(Pixel coordinate grounding data)
____________

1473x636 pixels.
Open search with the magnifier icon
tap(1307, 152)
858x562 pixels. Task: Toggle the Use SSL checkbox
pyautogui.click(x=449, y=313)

____________

Task prompt:
The entries above are to be restated word for word.

Solved exercise:
1473x636 pixels.
Open search with the magnifier icon
tap(1307, 152)
858x562 pixels. Task: Toggle the Use SSL checkbox
pyautogui.click(x=449, y=313)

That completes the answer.